I suspect that Marc just picked an exotic element right at the start to use as a mcguffin (unless people were aware of its hydrogen absorbing properties back in the 70s). Lanthanum is most likely just Traveller's "dilithium", ditto for 2300AD's Tantalum.
 
Originally posted by Gadrin:
Don't they use heat/energy sinks in their teleportation ?

So if they "cool" portions of a star when teleporting something off it, they could in theory replace that energy with the teleportation energy from a different operation, possibly even simultaneously.
To be honest, I've never seen it mentioned. Yet there has to be some kind of heat balancing tech inside of those teleportation devices just to keep them from killing their users.

Originally posted by Gadrin:

Anyway, I'm not really interested in Ancient Mining Techniques, I had originally wondered if they even used Lanthanum (period), because if they did, it could be a roadmap for modern players to follow, at least in the portion of space I'd place the players (namely the Core Expeditions).
Maybe a trail of star systems which have an unusually low amount of lanthanum in them? Or mineral formations which should contain lanthanum, but don't?
 
Originally posted by Malenfant:
To be honest I have no idea why Lanthanum would be so essential - maybe the starship operators manual explains why. But I'm having trouble seeing why it is required on its own as opposed to using a rare earth alloy or something. It is able to hold an awful lot of hydrogen in its structure - I dunno if MWM et all knew that at the time, I think that's a recent (post "cold-fusion") discovery - but then Palladium can do that also.
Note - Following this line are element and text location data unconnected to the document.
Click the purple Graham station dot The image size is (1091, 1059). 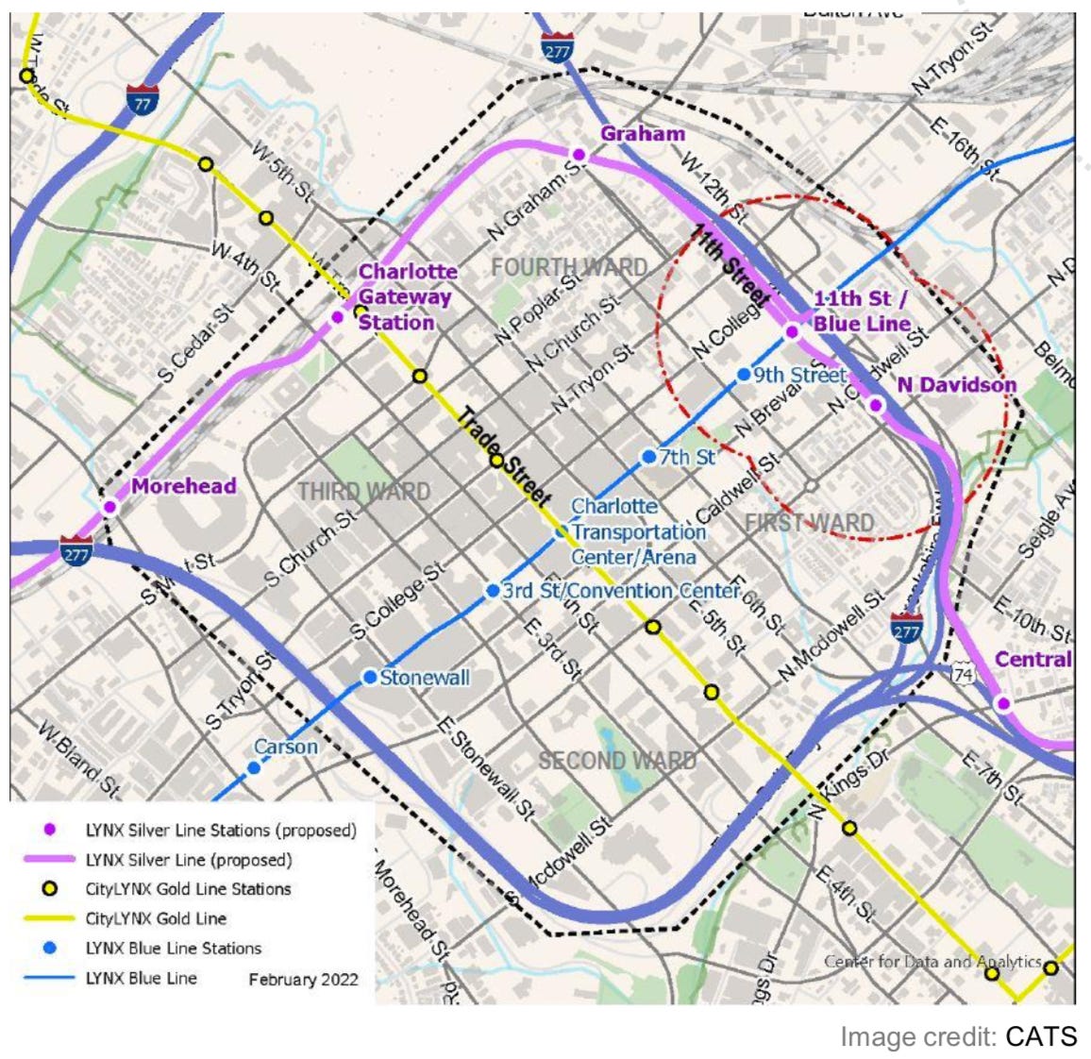579,154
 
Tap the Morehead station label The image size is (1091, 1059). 183,486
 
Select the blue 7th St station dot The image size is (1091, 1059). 649,457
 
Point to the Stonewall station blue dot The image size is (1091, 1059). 371,678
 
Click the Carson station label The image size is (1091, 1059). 286,747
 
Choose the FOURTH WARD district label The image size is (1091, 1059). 569,268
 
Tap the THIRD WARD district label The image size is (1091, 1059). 364,492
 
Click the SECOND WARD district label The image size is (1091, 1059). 617,760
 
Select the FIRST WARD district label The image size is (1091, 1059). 809,523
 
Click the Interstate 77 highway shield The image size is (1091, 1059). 142,98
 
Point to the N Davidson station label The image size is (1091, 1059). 956,384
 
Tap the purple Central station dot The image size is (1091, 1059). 1004,703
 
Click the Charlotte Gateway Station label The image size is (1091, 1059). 406,296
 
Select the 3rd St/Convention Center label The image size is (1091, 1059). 621,591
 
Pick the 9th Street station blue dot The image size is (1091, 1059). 744,375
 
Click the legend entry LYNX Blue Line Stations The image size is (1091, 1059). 173,948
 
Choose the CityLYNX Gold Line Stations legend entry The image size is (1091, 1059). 188,888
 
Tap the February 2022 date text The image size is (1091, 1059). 303,979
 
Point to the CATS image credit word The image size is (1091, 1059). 1040,1036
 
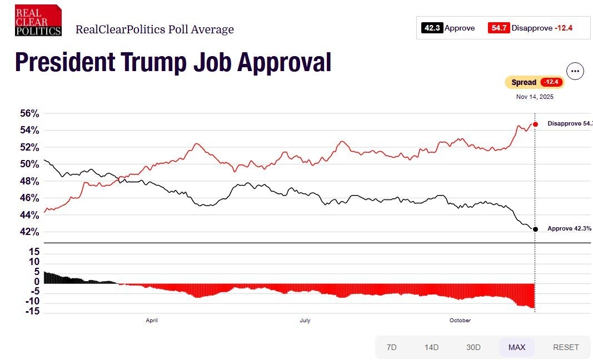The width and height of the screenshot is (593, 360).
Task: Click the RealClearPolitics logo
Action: (x=38, y=21)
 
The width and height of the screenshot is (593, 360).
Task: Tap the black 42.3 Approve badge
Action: (x=432, y=28)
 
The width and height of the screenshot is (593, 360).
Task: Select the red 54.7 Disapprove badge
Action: (x=499, y=28)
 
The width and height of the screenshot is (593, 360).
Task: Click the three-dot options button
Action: (x=575, y=71)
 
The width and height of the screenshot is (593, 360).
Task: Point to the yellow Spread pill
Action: (x=534, y=82)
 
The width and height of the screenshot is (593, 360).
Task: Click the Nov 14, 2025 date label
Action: (x=535, y=97)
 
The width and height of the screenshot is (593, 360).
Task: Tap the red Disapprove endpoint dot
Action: (x=535, y=124)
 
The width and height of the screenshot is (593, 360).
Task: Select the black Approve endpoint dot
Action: (x=535, y=229)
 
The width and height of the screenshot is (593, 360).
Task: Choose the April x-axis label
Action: (x=152, y=321)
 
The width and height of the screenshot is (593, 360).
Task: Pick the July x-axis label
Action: (x=305, y=321)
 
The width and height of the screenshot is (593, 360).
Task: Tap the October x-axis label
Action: (x=460, y=321)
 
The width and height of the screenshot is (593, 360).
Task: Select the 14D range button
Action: (x=431, y=347)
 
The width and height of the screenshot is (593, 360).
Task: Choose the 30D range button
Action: (x=474, y=347)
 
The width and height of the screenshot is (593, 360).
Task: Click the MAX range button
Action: (x=516, y=347)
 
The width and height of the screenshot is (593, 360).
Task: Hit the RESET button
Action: (x=566, y=347)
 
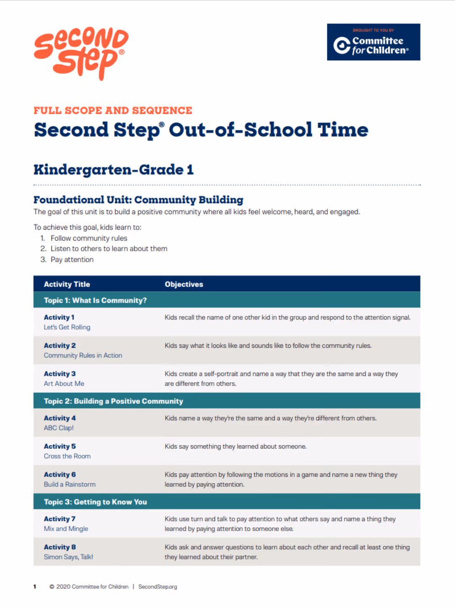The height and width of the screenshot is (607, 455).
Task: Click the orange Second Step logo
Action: (81, 53)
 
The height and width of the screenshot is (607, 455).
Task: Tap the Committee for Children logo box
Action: (373, 42)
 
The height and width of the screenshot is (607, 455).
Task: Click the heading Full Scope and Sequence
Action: (113, 110)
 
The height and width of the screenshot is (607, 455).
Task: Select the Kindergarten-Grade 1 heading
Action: (114, 169)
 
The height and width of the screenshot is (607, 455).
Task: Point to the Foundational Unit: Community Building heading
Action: (138, 200)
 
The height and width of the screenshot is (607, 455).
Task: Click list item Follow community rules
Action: (89, 238)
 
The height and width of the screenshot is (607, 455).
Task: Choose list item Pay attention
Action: (72, 260)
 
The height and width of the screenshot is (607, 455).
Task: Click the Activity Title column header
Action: (67, 284)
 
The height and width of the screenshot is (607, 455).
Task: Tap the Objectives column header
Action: (184, 284)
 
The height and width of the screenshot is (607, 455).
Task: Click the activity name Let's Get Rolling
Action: (67, 327)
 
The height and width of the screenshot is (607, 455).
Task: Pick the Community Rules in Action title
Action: (83, 355)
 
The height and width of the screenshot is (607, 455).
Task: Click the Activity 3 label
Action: (60, 373)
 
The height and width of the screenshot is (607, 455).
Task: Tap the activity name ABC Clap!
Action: (59, 428)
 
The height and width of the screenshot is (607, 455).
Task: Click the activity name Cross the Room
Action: (67, 456)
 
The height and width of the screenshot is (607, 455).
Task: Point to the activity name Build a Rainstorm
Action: (70, 484)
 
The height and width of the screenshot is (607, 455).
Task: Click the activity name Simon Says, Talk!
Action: (68, 557)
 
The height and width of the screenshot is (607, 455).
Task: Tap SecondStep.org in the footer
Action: (158, 587)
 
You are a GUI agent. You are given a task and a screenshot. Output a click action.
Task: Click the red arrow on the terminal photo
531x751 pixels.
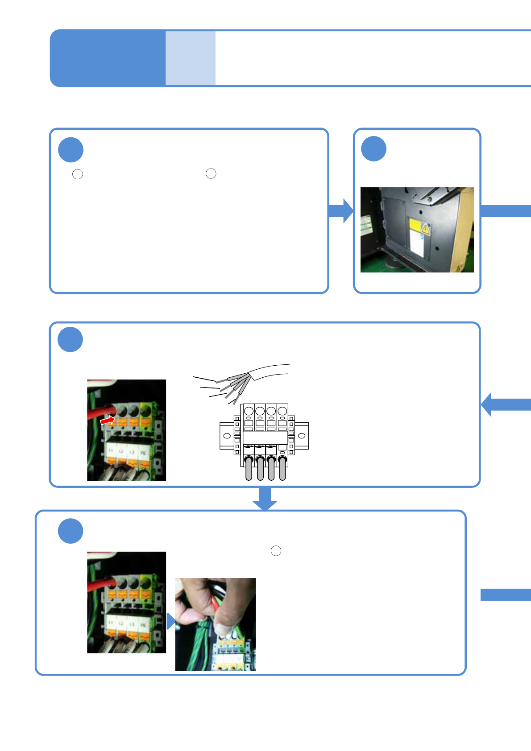(x=107, y=421)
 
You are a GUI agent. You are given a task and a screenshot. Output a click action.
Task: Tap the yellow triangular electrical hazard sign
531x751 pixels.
(x=426, y=229)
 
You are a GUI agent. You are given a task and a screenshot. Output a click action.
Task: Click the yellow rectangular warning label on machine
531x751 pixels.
(x=415, y=226)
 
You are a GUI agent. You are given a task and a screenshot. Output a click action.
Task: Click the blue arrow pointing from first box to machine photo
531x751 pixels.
(x=341, y=210)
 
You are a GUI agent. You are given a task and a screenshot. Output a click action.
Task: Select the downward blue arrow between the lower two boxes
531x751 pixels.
(x=265, y=499)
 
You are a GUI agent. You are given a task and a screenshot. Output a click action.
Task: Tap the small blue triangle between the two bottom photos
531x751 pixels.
(x=170, y=621)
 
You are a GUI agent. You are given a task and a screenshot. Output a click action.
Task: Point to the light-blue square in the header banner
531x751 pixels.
(x=191, y=58)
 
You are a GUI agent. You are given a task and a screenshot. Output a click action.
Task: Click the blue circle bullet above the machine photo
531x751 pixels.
(x=373, y=149)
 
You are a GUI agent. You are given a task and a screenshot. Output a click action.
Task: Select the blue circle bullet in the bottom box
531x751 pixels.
(x=71, y=531)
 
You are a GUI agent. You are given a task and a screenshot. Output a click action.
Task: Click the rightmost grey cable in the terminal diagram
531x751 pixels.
(x=282, y=469)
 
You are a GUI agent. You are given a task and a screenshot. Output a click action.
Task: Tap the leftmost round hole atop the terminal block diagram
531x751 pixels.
(x=249, y=411)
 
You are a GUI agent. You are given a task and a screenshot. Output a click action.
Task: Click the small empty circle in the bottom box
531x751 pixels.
(x=276, y=551)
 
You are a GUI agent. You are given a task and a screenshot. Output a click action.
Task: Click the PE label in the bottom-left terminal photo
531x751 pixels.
(x=143, y=625)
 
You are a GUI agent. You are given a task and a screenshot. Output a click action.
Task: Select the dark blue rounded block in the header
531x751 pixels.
(x=108, y=58)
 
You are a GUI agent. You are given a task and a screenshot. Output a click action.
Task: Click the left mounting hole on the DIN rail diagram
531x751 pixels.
(x=227, y=435)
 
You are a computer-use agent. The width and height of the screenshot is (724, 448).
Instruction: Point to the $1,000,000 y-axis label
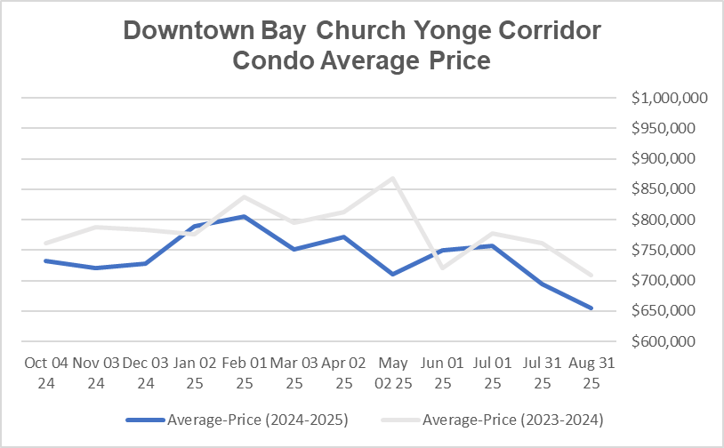tap(669, 98)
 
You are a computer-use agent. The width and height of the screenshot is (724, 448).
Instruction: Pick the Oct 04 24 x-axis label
tap(45, 372)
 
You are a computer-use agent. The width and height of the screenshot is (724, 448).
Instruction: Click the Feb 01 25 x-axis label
tap(243, 372)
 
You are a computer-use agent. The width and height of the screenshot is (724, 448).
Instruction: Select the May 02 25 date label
tap(392, 372)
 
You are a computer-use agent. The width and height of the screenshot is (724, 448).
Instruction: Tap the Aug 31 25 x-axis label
tap(591, 372)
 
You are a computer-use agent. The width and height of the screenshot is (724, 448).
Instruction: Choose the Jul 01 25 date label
tap(491, 372)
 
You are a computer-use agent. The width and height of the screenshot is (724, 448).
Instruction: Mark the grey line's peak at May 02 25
tap(392, 178)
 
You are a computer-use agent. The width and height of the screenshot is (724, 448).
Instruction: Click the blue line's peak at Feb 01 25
tap(243, 216)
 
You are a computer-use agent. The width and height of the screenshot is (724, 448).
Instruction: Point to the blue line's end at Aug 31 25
tap(591, 308)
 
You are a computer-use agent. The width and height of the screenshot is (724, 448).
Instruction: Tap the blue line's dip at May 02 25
tap(392, 274)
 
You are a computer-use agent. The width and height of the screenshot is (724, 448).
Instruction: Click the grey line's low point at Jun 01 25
tap(442, 267)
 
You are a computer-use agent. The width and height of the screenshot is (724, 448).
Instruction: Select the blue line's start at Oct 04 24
tap(45, 260)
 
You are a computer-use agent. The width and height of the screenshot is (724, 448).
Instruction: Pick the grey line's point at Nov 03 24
tap(95, 227)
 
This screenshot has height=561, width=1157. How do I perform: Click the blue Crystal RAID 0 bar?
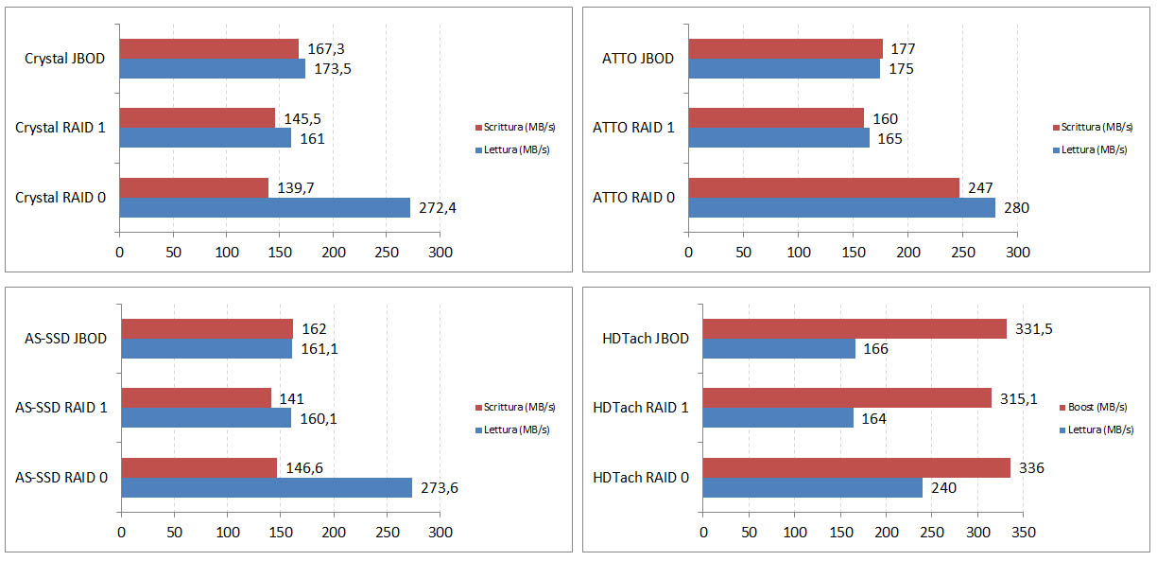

And I from what I can gather Palladium actually stores a lot more hydrogen in its structure than La does.

So maybe Ancients use other materials like Palladium along with La to act as "hydrogen sponges" for their jump grids. But I can't see any reason beyond that to explain why Lanthanum is required to actually allow a ship to jump in the first place.

I suspect that Marc just picked an exotic element right at the start to use as a mcguffin (unless people were aware of its hydrogen absorbing properties back in the 70s). Lanthanum is most likely just Traveller's "dilithium", ditto for 2300AD's Tantalum.
Yeah, this was one of the issues I had with it, too, and I think you are spot on with your last paragraph.

If memory serves, Lanthanum in CT was used for something referred to as "Jump Coils" but in the SOM that is what is used to create the "jump grid" on the hull. So its use changed over time within Traveller

Not being a fan of the glowing grid concept, I pretty much ignored that.
 
Originally posted by Malenfant:
Actually, for once Anthony's mistaken (that said, so am I
)

A bit more rummaging around on the web reveals that Lanthanum is actually a lithophile element - that means it doesn't sink to the core, it instead gets left behind in the crust during planetary differentiation. So actually, you won't find it concentrated in metallic asteroids at all - exactly the opposite in fact. That makes it entirely uneconomical and largely pointless to try and get it out of asteroids too.

So asteroids aren't a convenient way to get Lanthanum at all - looks like the best best is in sedimentary deposits on earth-like worlds.
hmmm, well apparently GDW thought like you originally, as the Traveller Adventure has NPCs looking for Lanthanum in asteroids via mining.

STERNMETAL'S PLOT
Because of the recent increase in tension on the Zhodani
border, the Imperial Navy has asked for and been granted
a freeze in the price of lanthanum produced in the Imperium,
in an attempt to reduce the cost of stockpiling this vital
resource. Sternmetal Horizons has therefore experienced
reduced profits from their lanthanum mining operation in the
Patinir Belt.

from the Traveller Adventure page 23. No biggie, just need a little revision.

I think it talks about them finding it also on a world called "Feneteman" or something, which I've never heard of.